Improved differentiation of BI-RADS 4 breast lesions based on
ultrafast dynamic contrast-enhanced MRI radiomics and artificial neural network
Lingsong Meng1, Xin Zhao1, Jinxia Guo2, Lin Lu1, Meiying Cheng1, Qingna Xing1, Honglei Shang1, Yan Chen1, Penghua Zhang1, and Xiaoan Zhang1 1The Third Affiliated Hospital of Zhengzhou University, Zhengzhou, China, 2General Electric (GE) Healthcare, MR Research China, Beijing, Beijing, China
Synopsis
Keywords: Breast, Radiomics
Improving
the assessment of Breast Imaging Reporting and Data System (BI-RADS) 4 lesions
can avoid unnecessary biopsies. As an emerging field, radiomics has been successfully
explored as a means to aid decision-making for the diagnosis and risk
stratification of several kinds of cancers1-4. In this study, we combined radiomics features extracted from
ultrafast dynamic contrast-enhanced magnetic resonance imaging (DCE-MRI) (using
the Differential sub-sampling with cartesian ordering (DISCO) technique) with
an artificial neural network (ANN) to improve diagnostic performance in
assessing BI-RADS 4 lesions and evaluate the potential to avoid unnecessary
biopsies.
Purpose
BI-RADS
category 4 lesions with a varying range of probability of malignancy (2%-95%)5-6, are regarded as
suspicious lesions and usually recommended for biopsy7, which
may lead to a large number of negative biopsies8 as well as the
psychological and financial burden for patients. As an emerging field, radiomics
has been successfully explored as a means to aid decision-making for the
diagnosis and risk stratification of several kinds of cancers.
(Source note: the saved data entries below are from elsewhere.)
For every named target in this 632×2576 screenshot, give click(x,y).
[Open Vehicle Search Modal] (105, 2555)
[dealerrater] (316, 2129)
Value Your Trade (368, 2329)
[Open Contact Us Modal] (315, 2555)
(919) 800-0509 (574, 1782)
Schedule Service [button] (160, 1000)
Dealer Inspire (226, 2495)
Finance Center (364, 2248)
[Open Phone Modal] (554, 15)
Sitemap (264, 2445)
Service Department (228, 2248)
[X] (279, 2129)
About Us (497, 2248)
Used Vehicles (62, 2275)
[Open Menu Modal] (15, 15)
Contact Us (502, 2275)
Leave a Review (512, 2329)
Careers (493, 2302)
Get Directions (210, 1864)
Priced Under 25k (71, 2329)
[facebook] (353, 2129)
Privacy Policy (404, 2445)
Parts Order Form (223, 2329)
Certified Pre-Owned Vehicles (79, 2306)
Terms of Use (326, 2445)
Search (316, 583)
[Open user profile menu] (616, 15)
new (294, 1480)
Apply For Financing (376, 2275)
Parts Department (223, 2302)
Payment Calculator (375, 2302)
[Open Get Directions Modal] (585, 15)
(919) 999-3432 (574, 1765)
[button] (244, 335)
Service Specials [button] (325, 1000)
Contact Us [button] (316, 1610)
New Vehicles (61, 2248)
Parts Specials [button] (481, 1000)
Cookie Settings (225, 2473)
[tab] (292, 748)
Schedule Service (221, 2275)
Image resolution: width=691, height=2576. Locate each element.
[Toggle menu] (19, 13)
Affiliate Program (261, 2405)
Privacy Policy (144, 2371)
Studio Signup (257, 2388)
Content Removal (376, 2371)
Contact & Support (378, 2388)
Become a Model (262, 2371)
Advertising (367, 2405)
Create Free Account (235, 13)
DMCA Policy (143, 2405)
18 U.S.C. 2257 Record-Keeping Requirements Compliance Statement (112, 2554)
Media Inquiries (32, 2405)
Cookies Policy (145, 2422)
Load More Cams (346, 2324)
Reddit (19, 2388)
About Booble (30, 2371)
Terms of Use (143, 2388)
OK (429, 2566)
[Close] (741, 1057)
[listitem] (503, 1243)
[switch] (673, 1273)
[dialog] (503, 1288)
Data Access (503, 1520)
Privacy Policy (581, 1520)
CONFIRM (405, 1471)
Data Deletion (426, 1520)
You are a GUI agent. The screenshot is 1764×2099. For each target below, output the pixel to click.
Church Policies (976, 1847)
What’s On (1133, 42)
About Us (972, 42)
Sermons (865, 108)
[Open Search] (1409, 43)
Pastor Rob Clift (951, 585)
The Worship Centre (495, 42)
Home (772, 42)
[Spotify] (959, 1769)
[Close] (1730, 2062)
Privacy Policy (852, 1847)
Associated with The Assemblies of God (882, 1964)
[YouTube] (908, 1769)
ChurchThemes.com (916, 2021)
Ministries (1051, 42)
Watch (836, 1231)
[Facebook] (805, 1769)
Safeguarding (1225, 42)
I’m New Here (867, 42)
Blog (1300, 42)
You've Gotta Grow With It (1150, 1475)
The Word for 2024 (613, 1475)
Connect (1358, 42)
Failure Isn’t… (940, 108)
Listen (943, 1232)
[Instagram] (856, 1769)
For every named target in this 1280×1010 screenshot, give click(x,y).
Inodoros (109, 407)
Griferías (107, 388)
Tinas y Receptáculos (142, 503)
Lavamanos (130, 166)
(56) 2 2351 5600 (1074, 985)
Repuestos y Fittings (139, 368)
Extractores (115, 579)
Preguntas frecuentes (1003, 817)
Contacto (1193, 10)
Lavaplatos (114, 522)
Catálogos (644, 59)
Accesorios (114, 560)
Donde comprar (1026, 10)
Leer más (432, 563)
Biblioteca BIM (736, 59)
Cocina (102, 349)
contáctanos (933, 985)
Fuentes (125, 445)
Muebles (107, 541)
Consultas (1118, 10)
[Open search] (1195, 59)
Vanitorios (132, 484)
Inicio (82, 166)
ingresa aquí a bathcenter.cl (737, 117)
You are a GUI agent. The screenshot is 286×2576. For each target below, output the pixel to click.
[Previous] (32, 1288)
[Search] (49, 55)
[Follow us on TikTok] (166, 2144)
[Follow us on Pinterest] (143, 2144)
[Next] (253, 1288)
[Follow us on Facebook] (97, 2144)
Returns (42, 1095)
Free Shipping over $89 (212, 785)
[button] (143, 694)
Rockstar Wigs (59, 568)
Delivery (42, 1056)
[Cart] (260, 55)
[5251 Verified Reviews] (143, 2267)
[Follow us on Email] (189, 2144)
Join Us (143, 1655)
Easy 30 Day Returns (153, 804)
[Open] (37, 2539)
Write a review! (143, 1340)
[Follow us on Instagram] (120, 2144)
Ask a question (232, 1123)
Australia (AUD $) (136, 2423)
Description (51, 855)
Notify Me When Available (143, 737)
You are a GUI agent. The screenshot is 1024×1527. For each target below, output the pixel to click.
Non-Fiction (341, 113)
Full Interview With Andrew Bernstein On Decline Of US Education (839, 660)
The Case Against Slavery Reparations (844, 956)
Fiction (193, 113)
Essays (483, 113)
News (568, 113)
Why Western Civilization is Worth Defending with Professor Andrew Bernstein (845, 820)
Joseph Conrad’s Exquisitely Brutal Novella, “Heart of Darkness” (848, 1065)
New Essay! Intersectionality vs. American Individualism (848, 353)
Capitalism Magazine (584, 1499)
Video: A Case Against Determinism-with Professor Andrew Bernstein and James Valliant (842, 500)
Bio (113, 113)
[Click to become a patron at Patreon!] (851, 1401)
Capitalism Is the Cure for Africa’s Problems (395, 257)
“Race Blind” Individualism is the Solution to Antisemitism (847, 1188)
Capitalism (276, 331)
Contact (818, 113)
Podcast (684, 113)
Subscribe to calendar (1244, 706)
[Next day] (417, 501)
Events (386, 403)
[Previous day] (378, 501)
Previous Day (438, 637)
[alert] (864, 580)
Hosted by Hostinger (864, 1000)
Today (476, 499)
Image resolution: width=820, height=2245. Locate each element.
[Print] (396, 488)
Ultrafast DCE-MRI
is a newly proposed imaging protocol that can provide improved temporal
resolution while maintaining reasonable spatial resolution9-10. The purpose of
this study was (a) to investigate if combining radiomics features extracted
from ultrafast imaging (using the DISCO technique) with an artificial neural
network (ANN) can differentially diagnose the MR BI-RADS 4 breast lesions, (b)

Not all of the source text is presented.